A ces points, le GAMP tient à ajouter les demandes
suivantes :
- L’affectation
du 1/3 réservé des allocations des personnes handicapées hébergées à un fonds,
ce à quoi Mme Govaert et Mr. Perl répondent que
si les différents partenaires gouvernementaux sont d’accord sur le
principe de la mobilisation du 1/3, les néerlandophones s’oppose à la
création d’un fonds.
- Le
soutien du PS à la proposition du MR bruxellois de créer un budget
d’assistance personnalisé (BAP) dans le cadre de la COCOF, ce à quoi Mme Govaert répond que si le PS soutien le principe du
BAP, il n’est pas d’accord sur la manière dont il est présenté en Région
Bruxelloise, souhaitant par ailleurs qu’un projet pilote soit proposé (et
évalué) par la Ministre de la COCOF E. Huytebroeck.

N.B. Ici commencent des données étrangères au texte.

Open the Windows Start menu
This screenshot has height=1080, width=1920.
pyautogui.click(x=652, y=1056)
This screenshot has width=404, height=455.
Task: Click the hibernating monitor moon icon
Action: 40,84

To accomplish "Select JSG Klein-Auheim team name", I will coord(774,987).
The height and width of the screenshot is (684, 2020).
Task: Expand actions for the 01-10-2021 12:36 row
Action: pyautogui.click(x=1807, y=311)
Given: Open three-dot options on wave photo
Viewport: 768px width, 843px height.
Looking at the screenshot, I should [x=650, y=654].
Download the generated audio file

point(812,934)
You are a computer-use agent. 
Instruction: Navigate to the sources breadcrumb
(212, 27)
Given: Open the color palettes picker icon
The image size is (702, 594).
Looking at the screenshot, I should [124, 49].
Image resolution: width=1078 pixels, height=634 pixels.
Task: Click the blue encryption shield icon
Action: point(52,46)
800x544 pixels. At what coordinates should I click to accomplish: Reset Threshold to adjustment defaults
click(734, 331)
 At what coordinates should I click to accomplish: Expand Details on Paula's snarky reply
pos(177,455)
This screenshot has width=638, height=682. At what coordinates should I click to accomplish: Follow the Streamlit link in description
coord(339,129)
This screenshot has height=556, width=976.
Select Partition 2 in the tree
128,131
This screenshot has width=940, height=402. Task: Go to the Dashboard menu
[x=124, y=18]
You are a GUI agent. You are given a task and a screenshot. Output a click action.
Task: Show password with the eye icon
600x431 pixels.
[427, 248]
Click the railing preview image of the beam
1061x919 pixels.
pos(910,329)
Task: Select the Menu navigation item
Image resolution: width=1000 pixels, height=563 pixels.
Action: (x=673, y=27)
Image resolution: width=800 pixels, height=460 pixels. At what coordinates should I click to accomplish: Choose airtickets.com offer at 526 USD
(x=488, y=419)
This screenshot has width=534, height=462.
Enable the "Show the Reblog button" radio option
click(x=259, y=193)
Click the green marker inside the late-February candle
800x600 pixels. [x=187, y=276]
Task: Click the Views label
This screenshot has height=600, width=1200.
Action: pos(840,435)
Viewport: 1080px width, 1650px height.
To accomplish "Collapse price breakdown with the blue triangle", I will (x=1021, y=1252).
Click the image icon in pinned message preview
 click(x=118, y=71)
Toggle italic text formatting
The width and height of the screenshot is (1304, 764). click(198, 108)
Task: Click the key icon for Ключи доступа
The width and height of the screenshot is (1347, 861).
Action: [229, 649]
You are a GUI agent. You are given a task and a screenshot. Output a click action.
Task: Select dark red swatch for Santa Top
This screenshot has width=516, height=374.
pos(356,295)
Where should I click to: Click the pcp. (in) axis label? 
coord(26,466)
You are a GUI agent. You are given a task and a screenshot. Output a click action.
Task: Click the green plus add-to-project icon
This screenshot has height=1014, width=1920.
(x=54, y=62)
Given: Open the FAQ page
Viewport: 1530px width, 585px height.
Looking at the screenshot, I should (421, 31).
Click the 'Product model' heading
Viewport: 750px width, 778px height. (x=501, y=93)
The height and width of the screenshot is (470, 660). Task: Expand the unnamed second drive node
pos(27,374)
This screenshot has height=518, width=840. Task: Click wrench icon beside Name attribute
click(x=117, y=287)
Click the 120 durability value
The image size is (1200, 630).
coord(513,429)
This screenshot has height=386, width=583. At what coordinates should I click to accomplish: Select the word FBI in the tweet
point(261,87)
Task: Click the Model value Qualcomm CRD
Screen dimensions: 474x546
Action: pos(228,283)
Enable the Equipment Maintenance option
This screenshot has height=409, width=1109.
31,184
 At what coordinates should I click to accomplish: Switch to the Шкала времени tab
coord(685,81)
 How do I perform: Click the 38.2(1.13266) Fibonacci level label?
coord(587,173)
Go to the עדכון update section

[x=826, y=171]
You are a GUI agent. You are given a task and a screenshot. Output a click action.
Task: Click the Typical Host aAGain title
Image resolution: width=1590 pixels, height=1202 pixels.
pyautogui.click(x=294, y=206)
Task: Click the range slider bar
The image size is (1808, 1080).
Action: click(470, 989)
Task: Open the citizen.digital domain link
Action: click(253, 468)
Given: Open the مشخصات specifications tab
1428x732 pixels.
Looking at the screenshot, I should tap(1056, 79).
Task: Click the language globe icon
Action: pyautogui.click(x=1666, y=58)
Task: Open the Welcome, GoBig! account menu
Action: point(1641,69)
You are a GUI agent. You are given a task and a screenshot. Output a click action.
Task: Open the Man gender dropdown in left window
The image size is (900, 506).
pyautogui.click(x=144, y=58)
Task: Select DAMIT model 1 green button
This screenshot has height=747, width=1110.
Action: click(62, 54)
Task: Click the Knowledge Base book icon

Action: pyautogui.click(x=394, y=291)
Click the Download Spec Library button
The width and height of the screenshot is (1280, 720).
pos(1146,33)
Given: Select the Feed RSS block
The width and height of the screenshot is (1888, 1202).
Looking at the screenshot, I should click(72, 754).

Avant de se quitter, les partenaires conviennent :
- Qu’une
représentation du GAMP rencontrera le jeudi 22 mars Mme Govaert et Mr. Perl au Cabinet du Ministre Demotte,
afin de discuter des mesures approuvées lors du conclave budgétaire du week-end
du 16 mars.
- Que
l’attention de Mr. Di Rupo sera attirée sur les vices de l’accord de
coopération et qu’elle le sera
encore davantage sur l’impérieuse nécessité d’aborder le refinancement de
la COCOF lors des négociations institutionnelles qui suivront les
élections, sujet d’ailleurs inscrit au programme du PS.